24.11.06

those things you can't name...


Spending the day with Krzysztof Kieslowski’s The Double Life of Véronique is finding a deeper place inside yourself, and what you find while you’re there is someone writing it all down… And you are the one writing.

4 comments:

Collin Kelley said...

I watched "Double Life..." again this afternoon. It just blows me away. The camera angles, the lighting, how luminous Irene Jacob looks in every scene. I think my favorite part of the film is Veronique tracking down the puppeteer to Gare St. Lazare using sounds from the tape.

The ending of the film is so enigmatic. I went back and watched several scenes again to see how Veronique reaching out to touch the tree from her car window looped back to Weronika. Was it the scar on their hands?

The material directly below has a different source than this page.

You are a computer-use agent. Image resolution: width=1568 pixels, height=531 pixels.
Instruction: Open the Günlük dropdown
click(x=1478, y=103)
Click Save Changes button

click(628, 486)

sam of the ten thousand things said...

I understand your point about the ending -- which I love. I wonder if Veronique's touching the tree -- obviously relating to the young Veronique examining the leaf -- isn't balanced by the young Weronika, upside down, looking at the street and sky in Poland. The street, sky and stars, an early view of the tree, anchored and reaching skyward.

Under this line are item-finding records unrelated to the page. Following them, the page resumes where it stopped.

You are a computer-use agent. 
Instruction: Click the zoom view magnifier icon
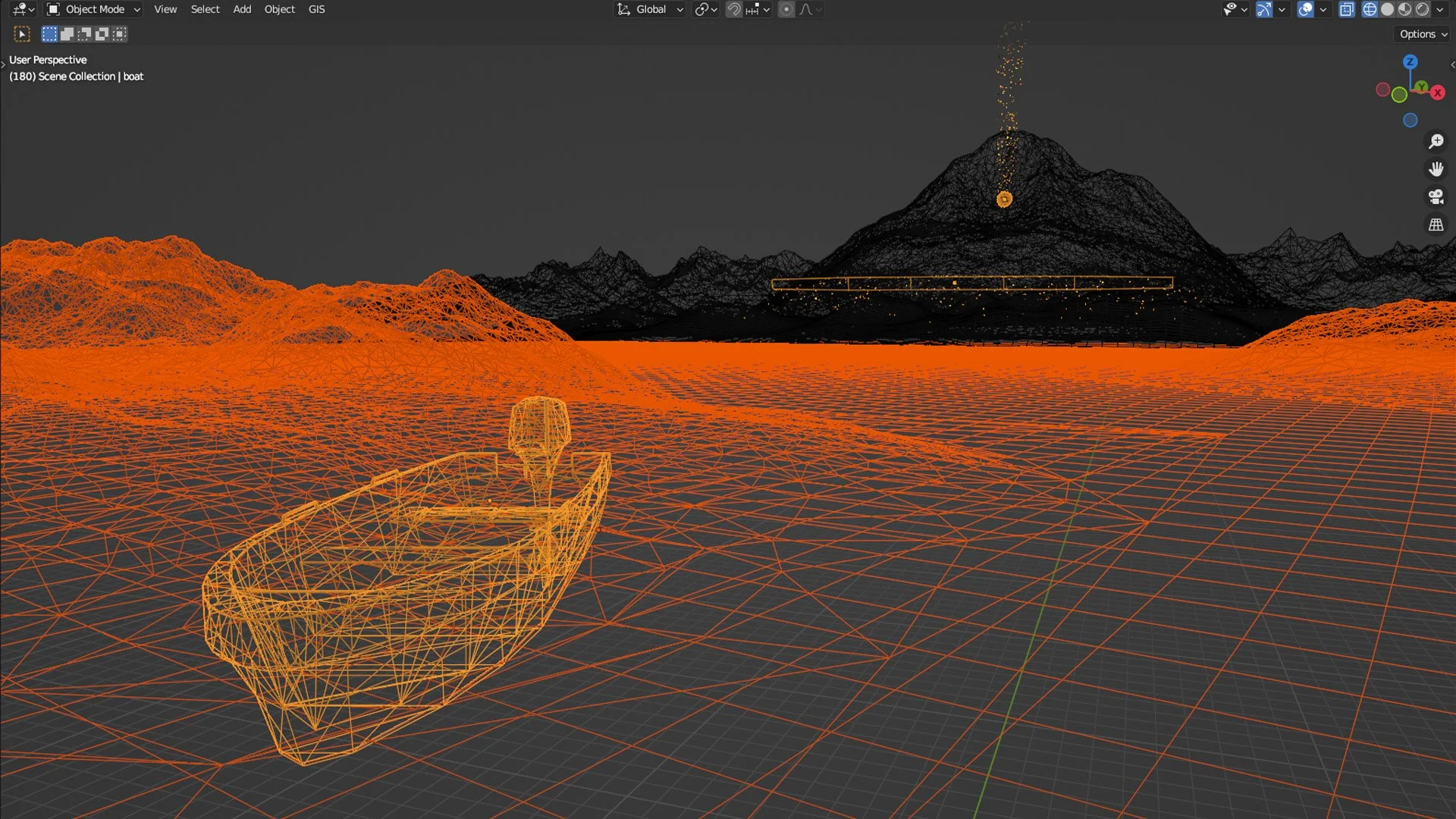click(x=1436, y=142)
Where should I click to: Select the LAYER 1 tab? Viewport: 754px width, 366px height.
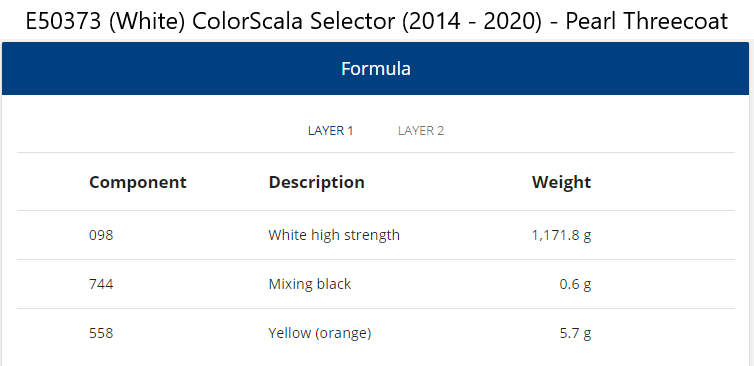click(330, 131)
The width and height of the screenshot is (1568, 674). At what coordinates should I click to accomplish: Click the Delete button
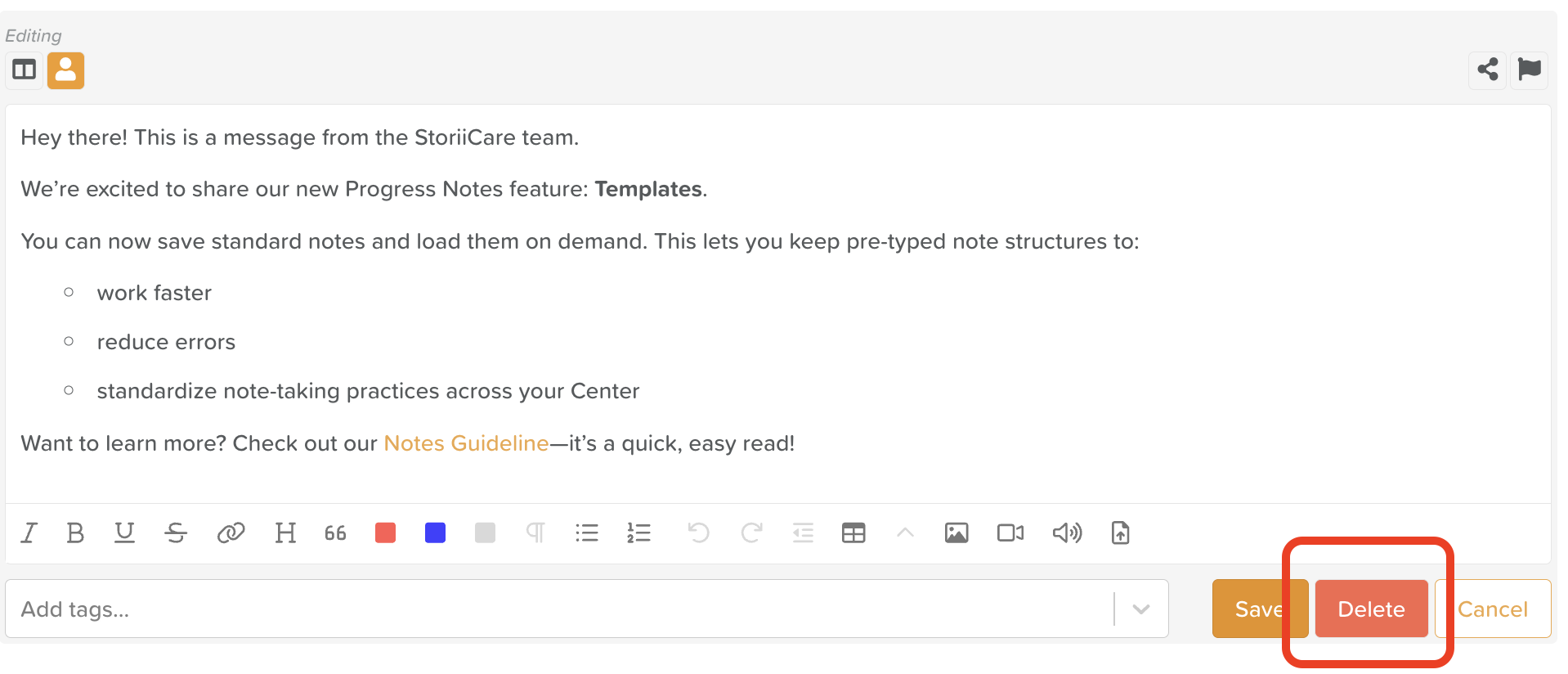pos(1371,609)
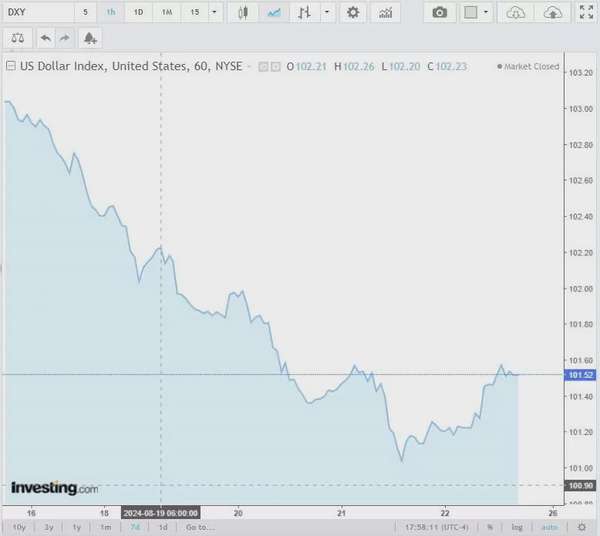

Doesn't Veronique rest on a tree, in a line of trees-- and that in turn relates to Weronika's weaving through a line of pillars, after she's been told that she has a beautiful voice, just before she drops the music?

For me the scar -- brilliant -- is also represented in the shoelace, the trailing scarf, and the puppet strings.

Have you seen the ending that was used in the US version... added on? --an ending I do not like.

Collin Kelley said...

Very good points, Sam! I see those connections now.

I did see the film in the theater, but for the life of me cannot remember the extra scenes tacked on at the end. This is not a bonus feature on the Region 2 version, which is now up for sale on ebay. That Criterion version is so gorgeous and superior, I simply must have it.

sam of the ten thousand things said...

Thanks for your comments Alexandre. I appreciate your insight into the film.

That being said, I can't agree, at all, with this notion: Kieslowski didn't want "clever metaphors, metaphysical meanings". I don't want to imagine, however, the film or Kieslowski's approach as being clever. For me that term denies the art. But, I will say that I think Double Life is a metaphysical film of the highest order. There's no other way for me to take it. Kieslowski realized, at least I think he did, that he was filming a highly improbable story. Certainly not supernatural. But also a film that's not purely physical. It can’t be explained. It can be debated, but has no final explanation.

The very connection of the room numbers that you mention function in the realm of metaphor. Part of the film’s deep texture. Annette Insdorf flatly disagrees with the notion of an absence of metaphors in the film. I know I do.

I’m of the mind set with film – as I am with poetry, for example – that the creator is not the best source for understanding of the work. Kieslowski certainly weaved his way through the film – and I really like the idea of his wanting 17 different films … what an interesting possibility, though I’m glad he abandoned that plan. Jacob is probably a much better source, but as you point out, the final cut of the film is itself a radical departure from the film as she envisioned it.

Double Life is Kieslowski’s most beautiful moment in film. Though… my preference is The Decalogue.